> **WHAT YOU WILL DO**
The answer must be an exact copy of the lines from the one containing "This screenshot has width=1456, height=819." through the last line of the records, with no pictures.

(Stored items)

--

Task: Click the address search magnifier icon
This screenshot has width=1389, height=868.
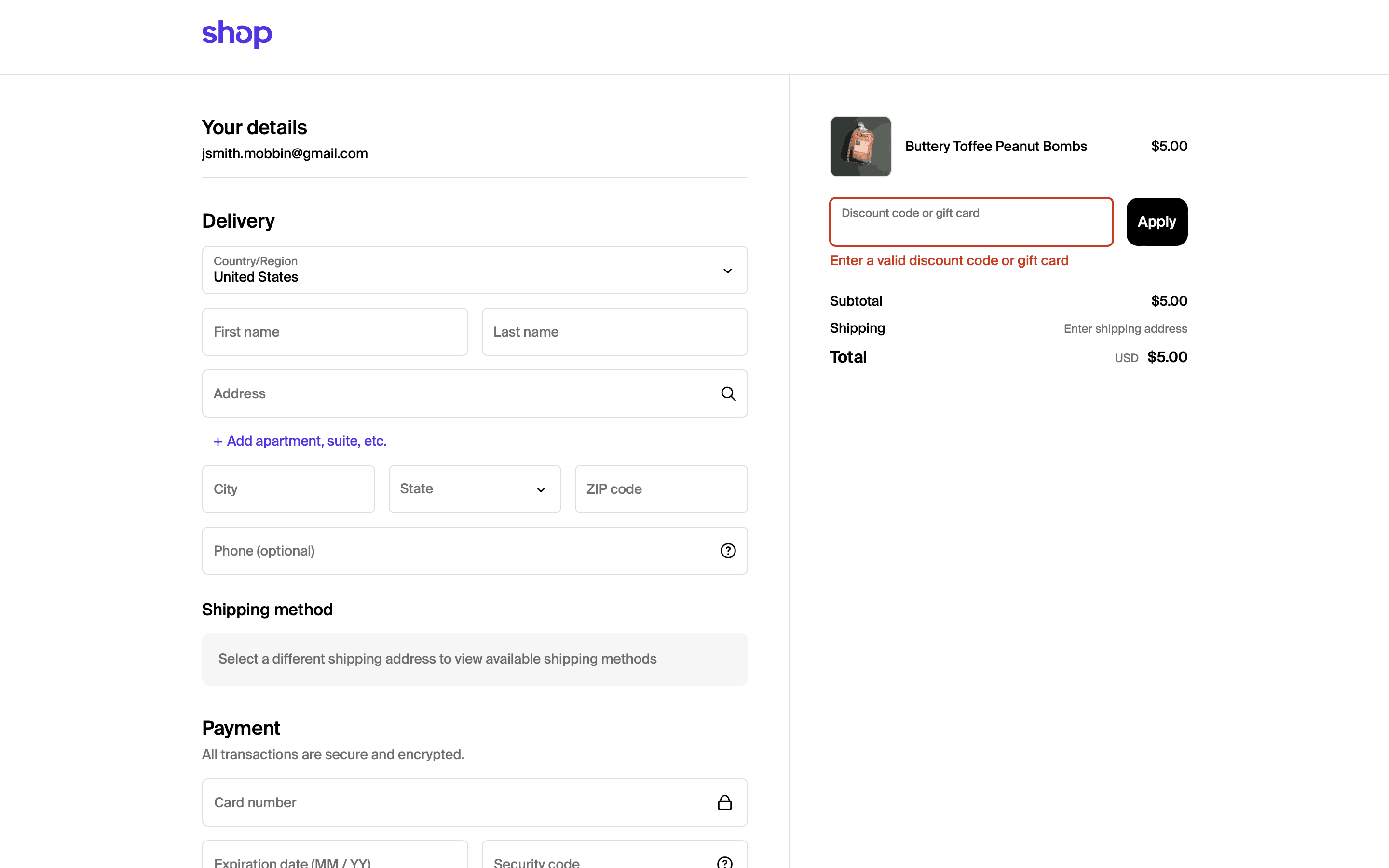Action: pyautogui.click(x=728, y=394)
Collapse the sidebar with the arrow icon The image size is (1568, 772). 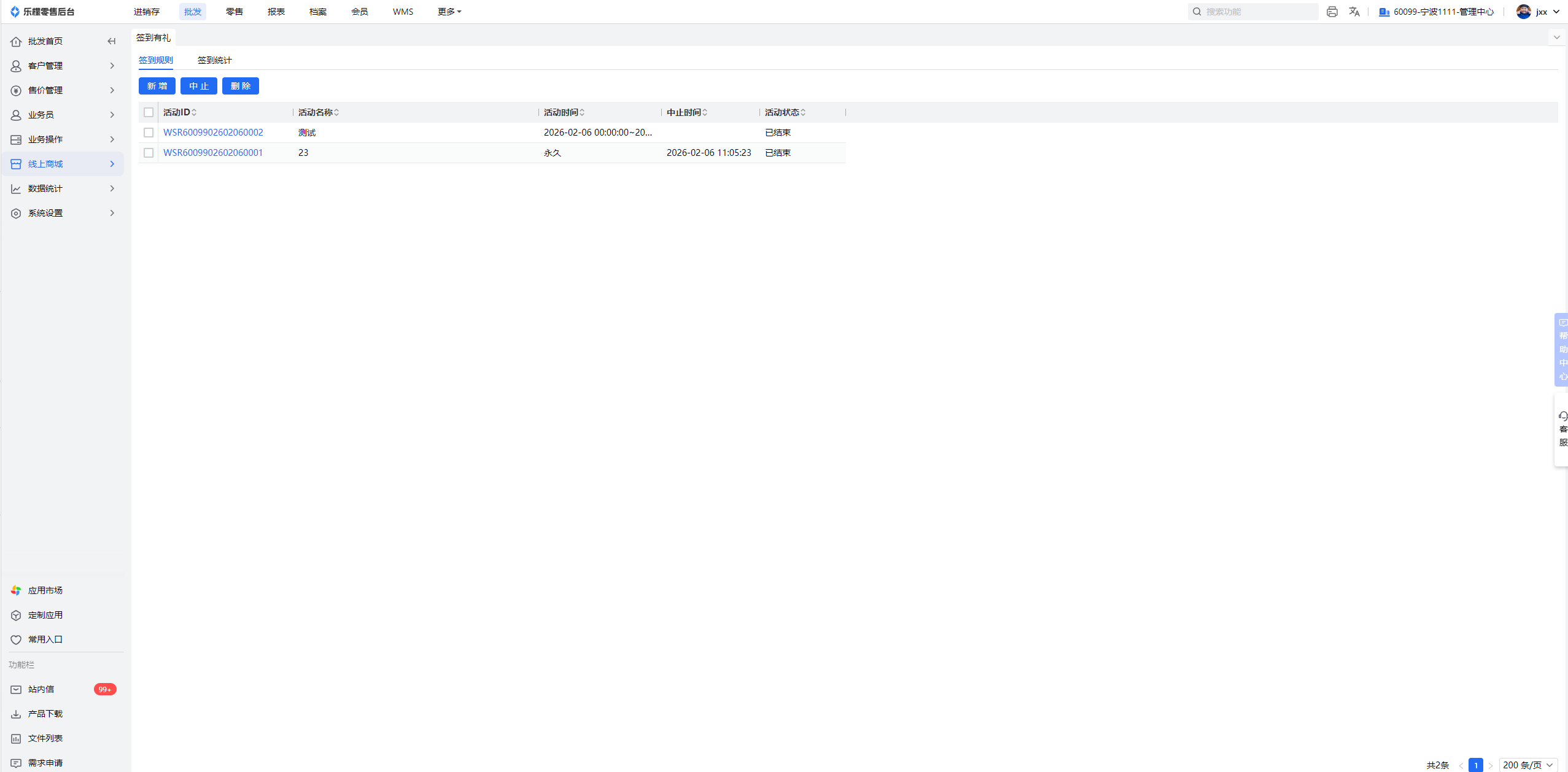click(111, 41)
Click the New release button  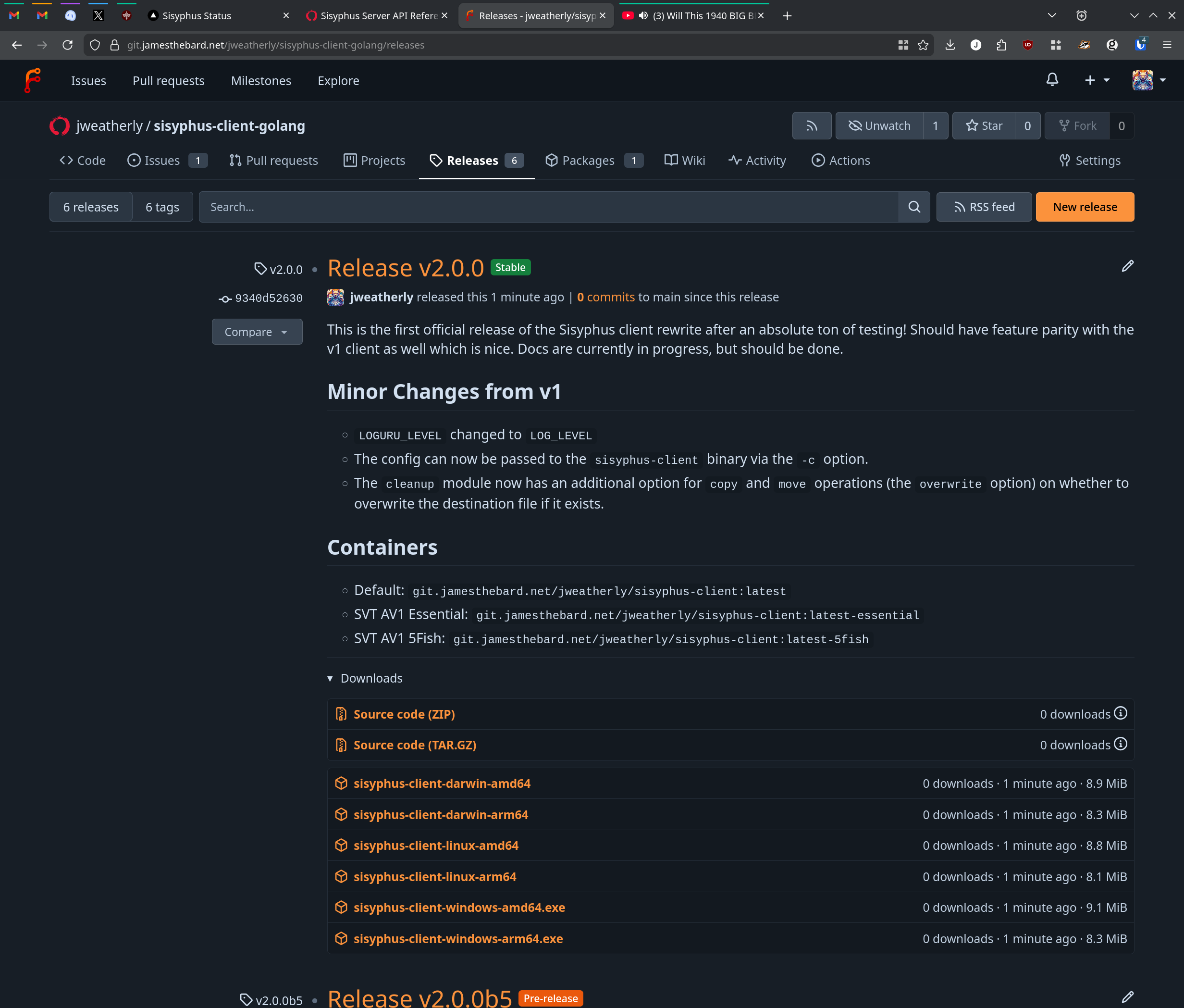tap(1085, 207)
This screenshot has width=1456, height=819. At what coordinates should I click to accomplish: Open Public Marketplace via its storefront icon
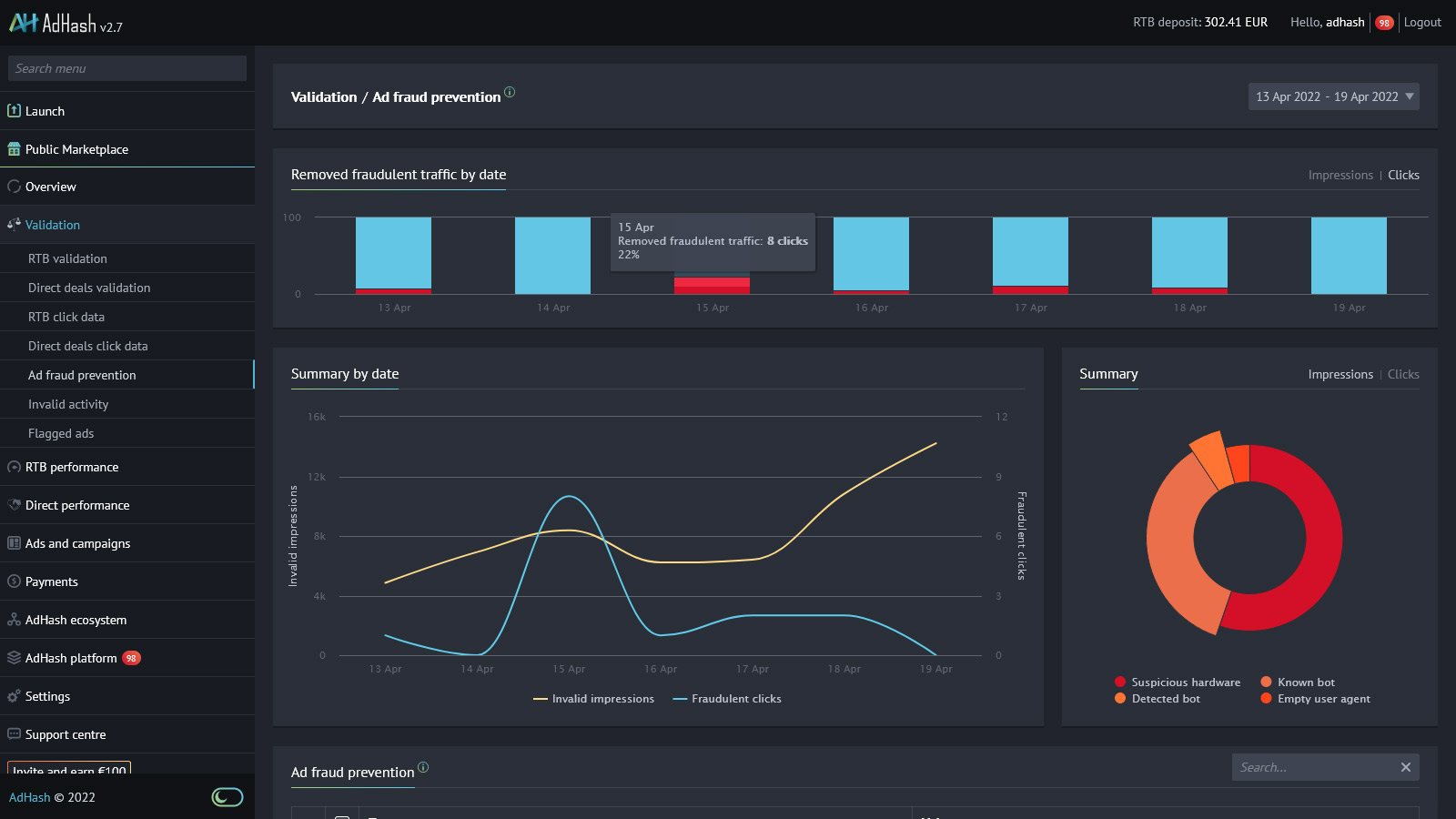pos(14,148)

--

> **EXERCISE RESPONSE**
This screenshot has width=1456, height=819. At what coordinates should I click to accomplish: Open Public Marketplace via its storefront icon
pos(14,148)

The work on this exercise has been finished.